Après les gens pensent souvent que j'utilise un drone, mais en fait j'utilise le drone que pour faire les photos finales. Ici, d'ailleurs, c'est marrant parce que pour faire le drone à New York, c'est hyper compliqué. On avait des créneaux hyper serrés pour le drone. Donc en fait, j'ai découvert l'œuvre au moment des photos finales. Stressant.

ONU Info :  J'imagine que oui.  Parce que vous n’avez pas pu voir le progrès ?

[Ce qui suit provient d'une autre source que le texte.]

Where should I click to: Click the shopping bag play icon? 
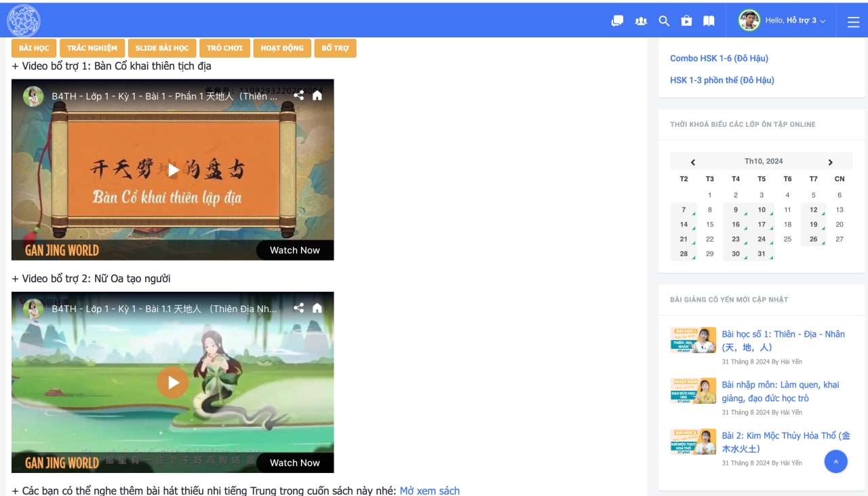coord(687,21)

Saype : Rien. J’étais 'stress' à l’infini. J’espère que je n’ai pas fait un massacre, parce que comme vous avez vu tout à l'heure, peut-être, on ne voit rien au sol.

Moi je sais un petit peu, je veux dire, mais on ne voit rien.

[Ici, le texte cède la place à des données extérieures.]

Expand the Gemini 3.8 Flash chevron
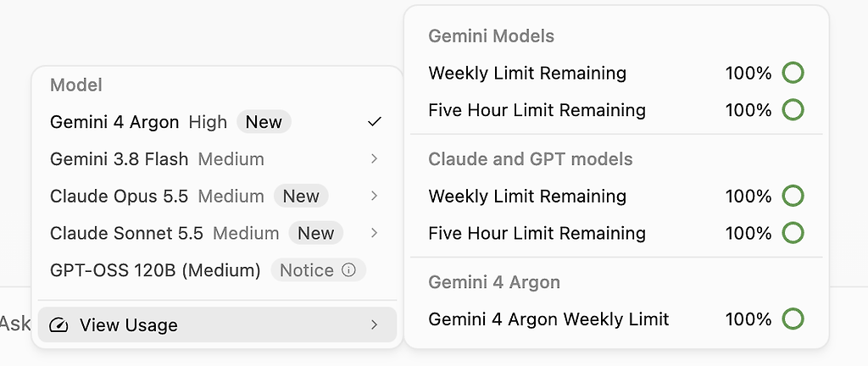 [x=375, y=158]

L'artiste franco-suisse Saype (Guillaume Legros) pose dans sa fresque géante éphémère intitulée "World in Progress II" sur la pelouse du Siège de l'ONU à New York.
Valentin Flauraud pour Saype
L'artiste franco-suisse Saype (Guillaume Legros) pose dans sa fresque géante éphémère intitulée "World in Progress II" sur la pelouse du Siège de l'ONU à New York.

ONU Info : Qu'est-ce que ça signifie pour vous d'avoir fait cette œuvre ici à l'ONU ? 

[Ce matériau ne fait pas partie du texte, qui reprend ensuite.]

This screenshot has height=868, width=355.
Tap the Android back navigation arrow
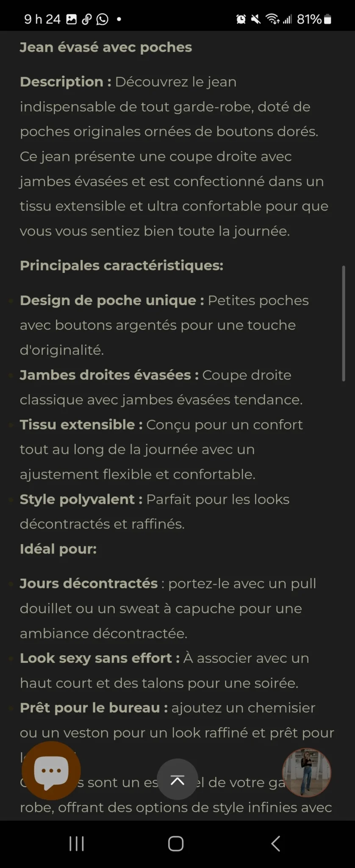pos(275,843)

Saype : Pour moi, il y a deux choses. J'ai le sentiment d'être à la fois vraiment honoré. Je trouve que c’est presque la concrétisation d'un rêve parce que finalement, il y a une énorme partie de mon travail qui parle, j'ai un projet d'ailleurs qui est complètement dédié à ce thème, de l'importance de trouver des solutions communes et globales, dans un monde qui est hyper connecté.

Donc quand on m'a dit que je pouvais venir peindre à l'ONU, qui à mon avis représente complètement ça, j’étais vraiment tout excité un peu comme un gosse, mais à la fois honoré. Je me suis aussi senti très responsabilisé finalement parce que c'est quand même à la fois un honneur mais aussi une vraie responsabilité de venir s'exprimer dans un lieu qui est autant symbolique. Et donc voilà, pour moi, c'est vraiment ici une sorte de table ronde où les chefs d'État viennent discuter de leur problématique, mais surtout trouver des solutions en commun. Je trouve juste pour ça, c'est assez incroyable quand même.

ONU Info : Ils pourront garder les enfants en tête ?

Saype : J'espère. En tout cas c'est le but. J'espère. Dans ma démarche j’ai vraiment une partie où j'essaie d'être inspirant pour les gens. Mais je dirais que je ne donne jamais de leçons. C'est à dire que je fais mon travail, je propose des idées et puis après les gens font ce qu'ils en veulent.